§ **Exercise aim**
Look through the material below and copy every line containing the word "January".

****************************************

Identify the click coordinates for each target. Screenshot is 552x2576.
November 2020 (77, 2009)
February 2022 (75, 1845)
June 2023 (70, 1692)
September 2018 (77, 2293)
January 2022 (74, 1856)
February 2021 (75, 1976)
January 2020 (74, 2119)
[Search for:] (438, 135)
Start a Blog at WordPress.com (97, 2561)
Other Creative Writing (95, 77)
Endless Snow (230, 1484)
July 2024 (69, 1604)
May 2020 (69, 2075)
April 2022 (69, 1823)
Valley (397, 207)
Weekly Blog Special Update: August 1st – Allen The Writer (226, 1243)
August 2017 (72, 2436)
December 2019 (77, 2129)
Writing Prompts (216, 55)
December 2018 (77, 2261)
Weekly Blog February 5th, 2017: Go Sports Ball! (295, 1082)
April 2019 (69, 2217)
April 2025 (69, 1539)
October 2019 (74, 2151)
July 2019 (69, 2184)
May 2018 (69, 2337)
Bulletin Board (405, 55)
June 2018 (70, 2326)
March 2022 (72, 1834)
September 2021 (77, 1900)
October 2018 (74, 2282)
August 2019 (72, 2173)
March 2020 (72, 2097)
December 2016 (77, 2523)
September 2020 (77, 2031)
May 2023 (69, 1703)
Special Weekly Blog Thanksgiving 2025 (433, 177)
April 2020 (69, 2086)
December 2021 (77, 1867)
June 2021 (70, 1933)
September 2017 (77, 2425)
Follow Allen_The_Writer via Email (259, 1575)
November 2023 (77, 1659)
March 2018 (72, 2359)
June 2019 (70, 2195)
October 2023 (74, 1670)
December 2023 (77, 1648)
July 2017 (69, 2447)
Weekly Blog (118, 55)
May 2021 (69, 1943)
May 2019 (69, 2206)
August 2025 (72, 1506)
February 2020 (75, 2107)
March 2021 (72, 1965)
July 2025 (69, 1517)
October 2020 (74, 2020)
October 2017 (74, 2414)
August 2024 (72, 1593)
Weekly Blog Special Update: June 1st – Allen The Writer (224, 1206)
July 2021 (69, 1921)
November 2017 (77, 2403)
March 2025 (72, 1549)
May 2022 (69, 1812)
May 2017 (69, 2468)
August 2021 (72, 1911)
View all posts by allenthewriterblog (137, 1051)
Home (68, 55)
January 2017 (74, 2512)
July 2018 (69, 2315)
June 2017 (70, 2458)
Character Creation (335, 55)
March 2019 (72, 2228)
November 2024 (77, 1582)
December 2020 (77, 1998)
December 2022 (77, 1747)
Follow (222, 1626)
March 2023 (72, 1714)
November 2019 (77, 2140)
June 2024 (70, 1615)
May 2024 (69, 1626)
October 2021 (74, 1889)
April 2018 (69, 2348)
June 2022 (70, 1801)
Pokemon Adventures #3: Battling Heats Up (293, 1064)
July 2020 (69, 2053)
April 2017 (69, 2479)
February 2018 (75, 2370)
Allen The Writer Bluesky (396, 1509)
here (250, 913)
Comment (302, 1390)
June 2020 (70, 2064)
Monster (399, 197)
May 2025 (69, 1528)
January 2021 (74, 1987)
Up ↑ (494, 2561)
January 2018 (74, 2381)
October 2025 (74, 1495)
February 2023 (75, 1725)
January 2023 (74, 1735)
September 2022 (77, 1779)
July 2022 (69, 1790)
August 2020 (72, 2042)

****************************************

§ **Reply**
January 2022 (74, 1856)
January 2020 (74, 2119)
January 2017 (74, 2512)
January 2021 (74, 1987)
January 2018 (74, 2381)
January 2023 (74, 1735)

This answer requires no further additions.